The number of marriages performed was a rare bright spot, rising from 9,933 in 2013 to 10,337 couples tying the knot in Episcopal Church ceremonies in 2014. The church does not report opposite-sex and same-sex marriages separately in its annual table of statistics. Burials also nudged up slightly, from 28,960 in 2013 to 29,011 in 2014.

While the Episcopal Church has established a continued pattern of steady decline since the early 2000s, the unbroken trend is relatively recent: the church lost only 18,000 members in the 1990s, a plateau that dropped off about the time Gene Robinson of New Hampshire was consecrated the church's first openly partnered gay bishop. Overall, the church has declined from a high of 3.6 million members in the mid-1960s to 1.8 million today, even as the U.S. population has more than doubled. The church has lost more than a quarter of its attendance since 2003.

In her opening sermon at the Episcopal Church's triennial General Convention meeting this summer in Salt Lake City, Utah, outgoing Presiding Bishop Katharine Jefferts Schori equated the denomination's condition to Jesus' healing of the bleeding woman and Jairus's daughter in Mark chapter 5:

"We have lived for too long like that shamed and bleeding woman.

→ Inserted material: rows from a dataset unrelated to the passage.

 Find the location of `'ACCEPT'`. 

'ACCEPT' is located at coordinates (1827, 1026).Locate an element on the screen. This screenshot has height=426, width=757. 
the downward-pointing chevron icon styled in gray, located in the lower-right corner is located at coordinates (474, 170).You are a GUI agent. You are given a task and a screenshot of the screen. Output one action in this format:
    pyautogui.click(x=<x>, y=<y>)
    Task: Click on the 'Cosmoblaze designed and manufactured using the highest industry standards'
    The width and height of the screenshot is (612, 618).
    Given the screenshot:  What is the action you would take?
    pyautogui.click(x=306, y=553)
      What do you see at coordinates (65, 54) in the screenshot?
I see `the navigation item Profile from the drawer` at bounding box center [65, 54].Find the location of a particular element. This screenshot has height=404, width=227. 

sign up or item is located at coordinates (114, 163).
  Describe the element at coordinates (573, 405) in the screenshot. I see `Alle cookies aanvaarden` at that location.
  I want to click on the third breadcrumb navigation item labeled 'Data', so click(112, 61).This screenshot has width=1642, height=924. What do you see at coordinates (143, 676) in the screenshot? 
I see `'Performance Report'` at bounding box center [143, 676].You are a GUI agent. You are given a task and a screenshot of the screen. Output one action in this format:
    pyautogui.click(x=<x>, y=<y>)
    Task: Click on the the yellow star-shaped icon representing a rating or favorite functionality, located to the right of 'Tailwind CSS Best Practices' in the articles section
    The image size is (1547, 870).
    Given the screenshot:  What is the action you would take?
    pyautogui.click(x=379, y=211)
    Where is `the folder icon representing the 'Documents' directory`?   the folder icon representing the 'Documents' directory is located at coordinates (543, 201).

She's had to endure finger-waggers blaming her for her own illness. Anger and anxiety over membership loss in this church has frequently prompted finger-waggers to use that image of unstoppable hemorrhage -- and it's been going on for almost exactly 12 years, since we began to tell the truth about who we were and are and are meant to be. We have consulted plenty of ecclesiastical doctors, without much relief -- until we began to find the temerity to reach out and touch Jesus' robe. It's the same Temple-filling hem we heard about on Friday. The bleeding began to be staunched when we found the courage to reach out and touch the face of God, to see God at work in new contexts, and to have the confidence to claim our experience of the divine presence."

At the conclusion of her sermon, Jefferts Schori advised gathered church officials to "Pay no attention to the finger-wagging":

"Turn around and look for the hem of Jesus' robe. Go searching in new territory. Reach out and touch what is clothing the image of God. Give your heart to that search and you will not only find healing but become healing. Share what you find and you will discover the abundant life for which all God's children have been created. And indeed, the Lord will turn weeping into dancing. Talitha, cum. Get up, girl -- and boy, and woman and man -- get up and dance!"